## Goal of the exercise:
The answer should match the entries that follow exactly, except that no image appears in it.

Pixel coordinate grounding data
[Start of section]

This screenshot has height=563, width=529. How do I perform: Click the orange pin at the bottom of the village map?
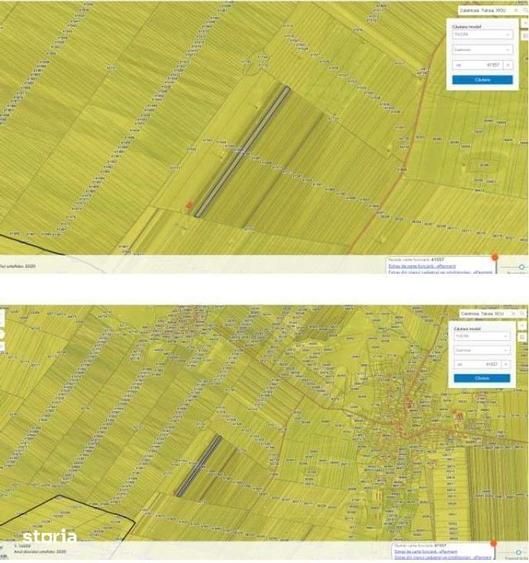pos(493,543)
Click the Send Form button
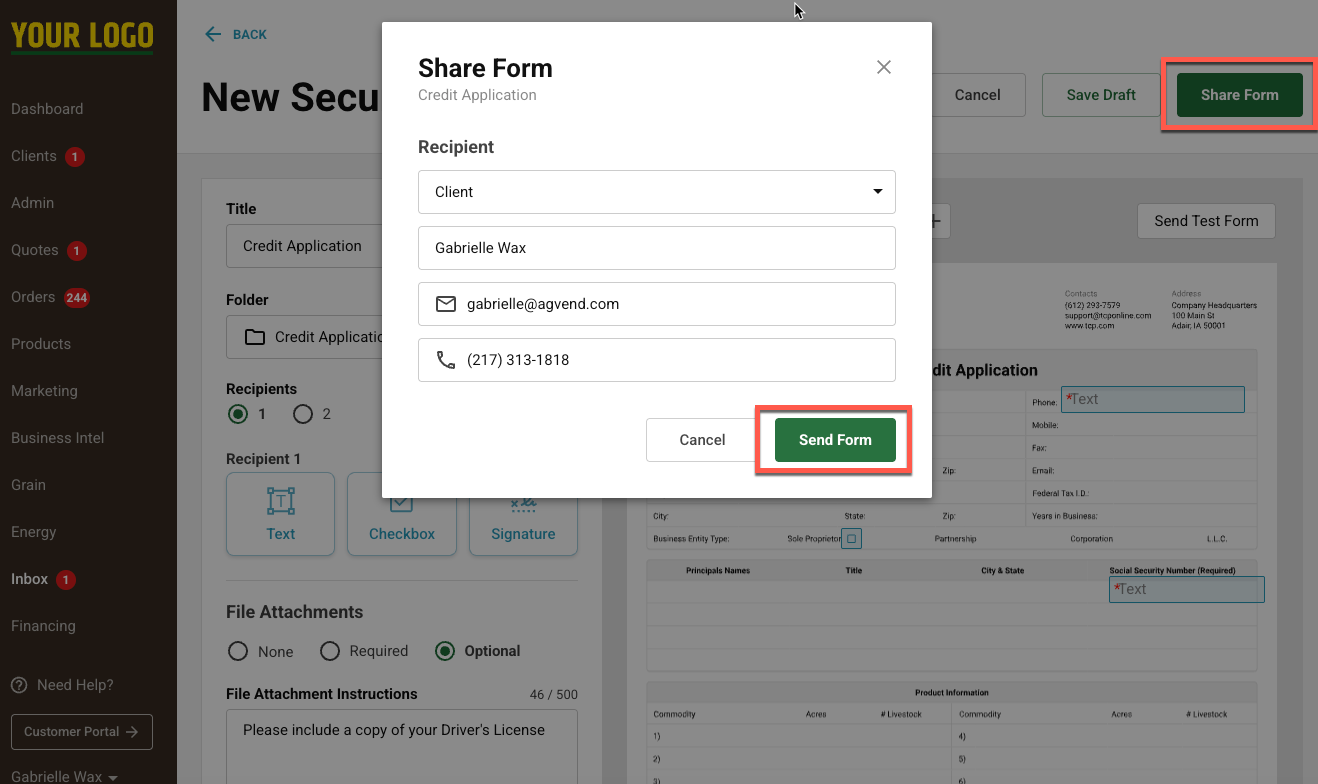The image size is (1318, 784). [x=833, y=440]
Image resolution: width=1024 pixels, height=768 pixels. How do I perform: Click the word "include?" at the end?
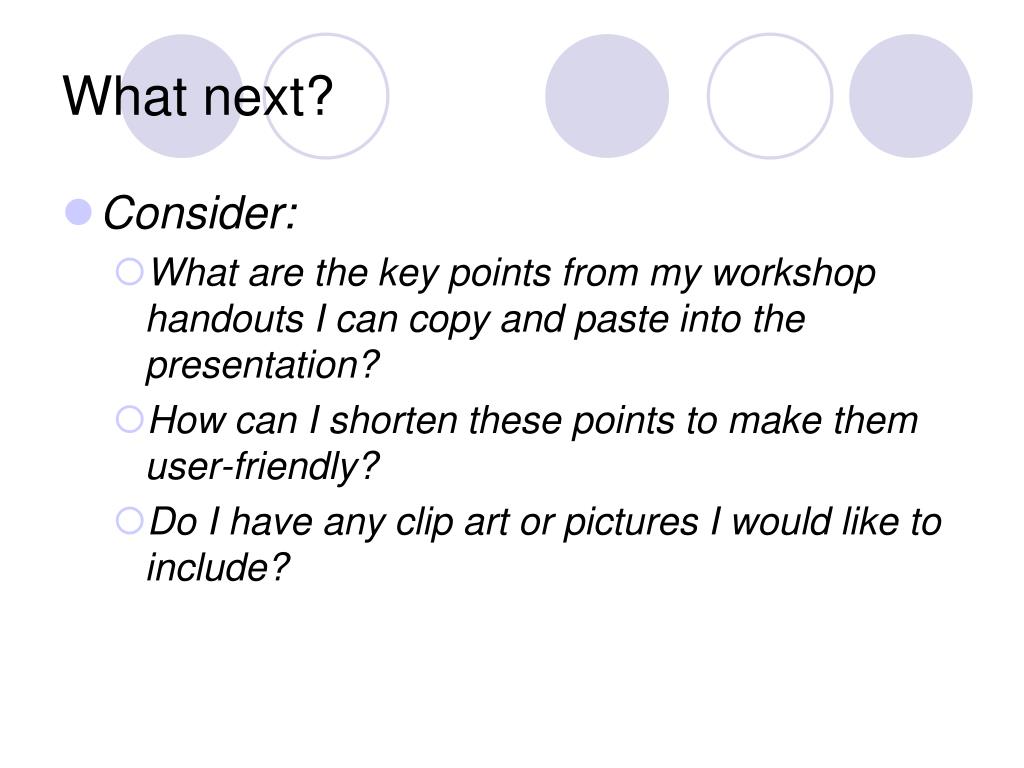(x=217, y=567)
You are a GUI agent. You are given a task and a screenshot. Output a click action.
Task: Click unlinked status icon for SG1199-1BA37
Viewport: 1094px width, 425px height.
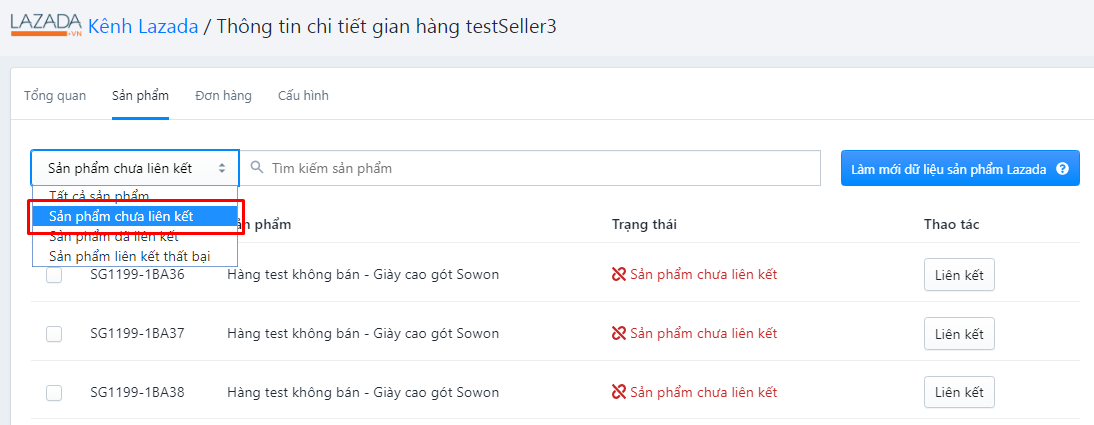click(618, 333)
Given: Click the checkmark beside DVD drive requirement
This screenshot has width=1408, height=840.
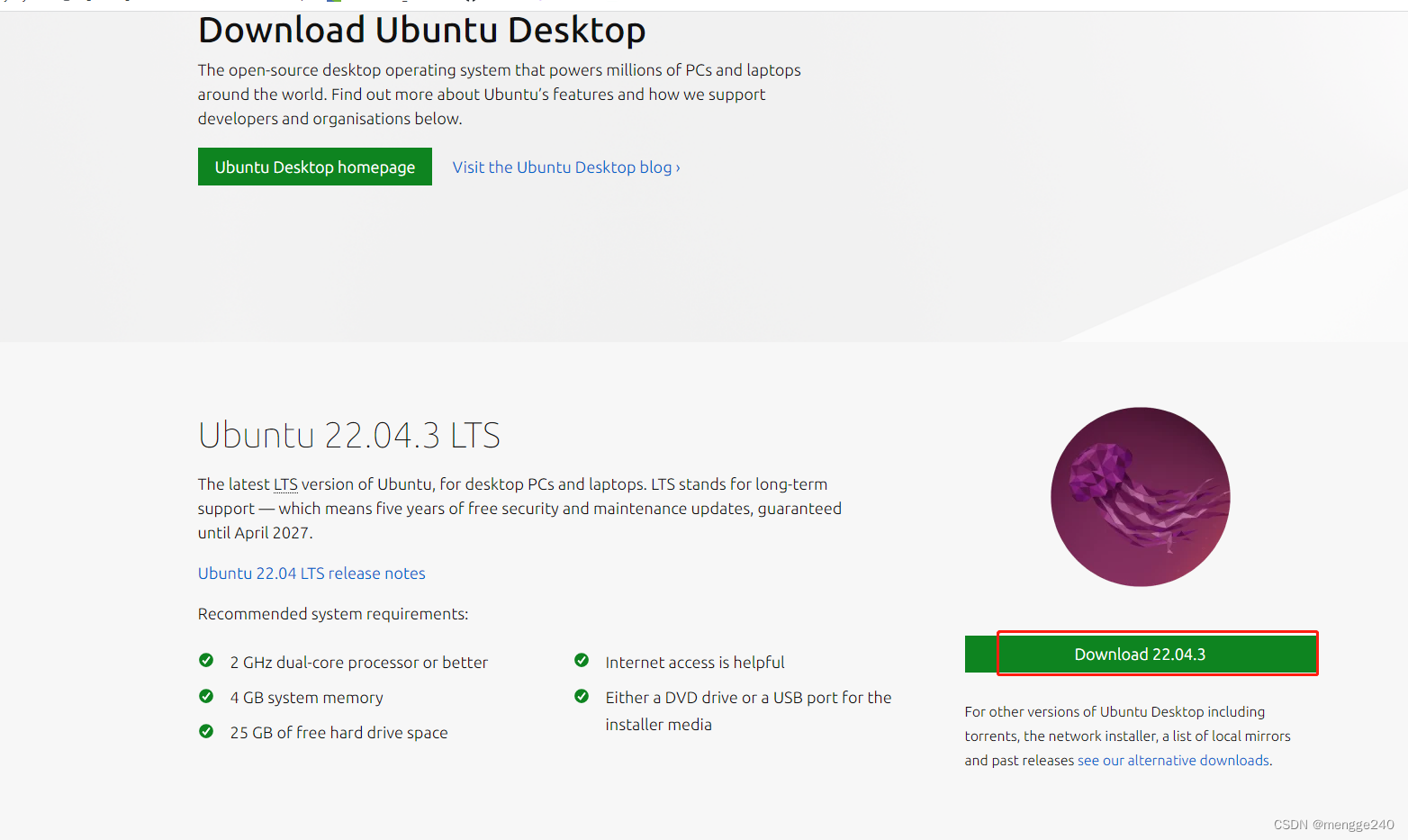Looking at the screenshot, I should pos(582,695).
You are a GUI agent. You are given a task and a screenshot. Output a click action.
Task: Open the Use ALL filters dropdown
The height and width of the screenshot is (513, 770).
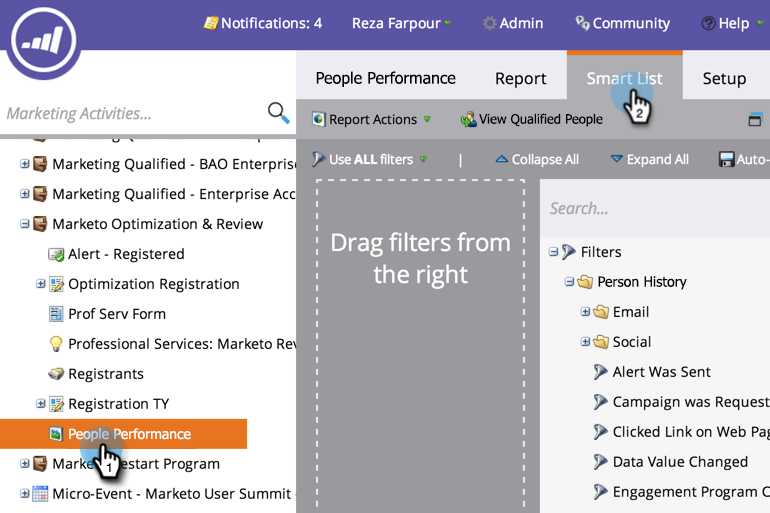(370, 159)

[End of section]

## Answer to the problem:
This screenshot has height=563, width=529. How do I perform: Click the orange pin at the bottom of the village map?
pos(493,543)
Click the Send Form button
The image size is (1318, 784). [x=833, y=440]
Image resolution: width=1024 pixels, height=768 pixels. How do I perform: Click the word "include?" at the end?
(x=217, y=567)
You are a GUI agent. You are given a task and a screenshot. Output a click action.
Task: Click unlinked status icon for SG1199-1BA37
Viewport: 1094px width, 425px height.
click(618, 333)
Given: Click the checkmark beside DVD drive requirement
This screenshot has width=1408, height=840.
Looking at the screenshot, I should pos(582,695).
You are a GUI agent. You are given a task and a screenshot. Output a click action.
Task: Open the Use ALL filters dropdown
The height and width of the screenshot is (513, 770).
(370, 159)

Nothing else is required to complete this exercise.